The Role of the Paralegal in the Law Firm
The paralegal provides invaluable aid to the attorney in the legal process. Paralegals are the backbone of the trial team, coordinating thousands of details that must be accomplished from the beginning of the first client interview through the trial process and post-trial procedures. The paralegal is also important to the client as they utilize time efficiently and provide the client necessary legal assistant services at a much lower rate than that of the attorney. This enables the attorney to focus on the major aspects of the case, while the paralegal gathers and collates important and necessary data.
Paralegals should in most instances utilize critical thinking skills, business managerial skills, organizational skills, general communication skills, general office skills, computer skills, and research and writing skills.
From the beginning of the client interview, under the supervision of the attorney, the paralegal will begin gathering information to assist the attorney in analyzing the client’s specific legal issues through interviews with clients, witnesses and experts.
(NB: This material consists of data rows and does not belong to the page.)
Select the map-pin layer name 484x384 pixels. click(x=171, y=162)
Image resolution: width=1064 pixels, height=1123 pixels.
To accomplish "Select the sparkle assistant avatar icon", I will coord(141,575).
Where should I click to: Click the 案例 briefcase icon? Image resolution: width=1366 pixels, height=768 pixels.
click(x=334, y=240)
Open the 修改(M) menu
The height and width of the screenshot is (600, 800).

The paralegal, under the attorney’s direction, will also identify and evaluate alternative legal solutions; formulate logical solutions to specific problems of the case; construct logical arguments in support of the client’s position; suggest potential solutions; determine which areas of law are relevant to the client’s particular issues; identify interrelationships among cases, statutes, regulations, and other legal authorities; apply recognized legal authority to a specific factual situation; analyze factual situations to determine when it is appropriate to apply exceptions to general legal rules; distinguish evidentiary facts from other material and/or controlling facts; and identify factual omissions and inconsistencies.
Using organizational skills the paralegal will sort information by category and prioritize assignments according to the client’s needs, manage information manually and through computerized databases.
It is the job of the paralegal to interact effectively with clients, witnesses, experts, counsel of record, courts and other legal and business professionals. They must adapt to situations as they arise and keep the attorney informed of all new developments in the case. They must be able to adapt to situations as they arise, and understand the need to ask questions and seek guidance form the attorney.
Legal research involves the application of critical thinking, organizational skills, and effective communication skills. The paralegal must be able to carry out legal research and analyze and categorize key facts in each legal situation. They must read, evaluate and analyze both printed and electronic sources of law and with supervision of the attorney apply that law to the facts of each case. They must not only properly cite sources, but must check the cited sources of other legal professionals to locate and formulate proper legal concepts.
One of the most important and difficult jobs of the paralegal is the drafting of legal documents. This involves understanding and application of principles of writing and rules of English grammar. The writing must be done in a way that conveys legal theory in a clear and concise manner and conforms with local, state and federal court rules. They must further locate, modify and/or customize standardized forms found in formbooks, pleadings files, form files, or on computer data banks according to the facts of each potential case.
The paralegal must have a well rounded knowledge of the legal system, the various court procedures and the law and how it applies to the various legal matters at issue for each client. They are a critical member of the legal support team and used effectively assist in providing the client with the appropriate legal representation at a more efficient price.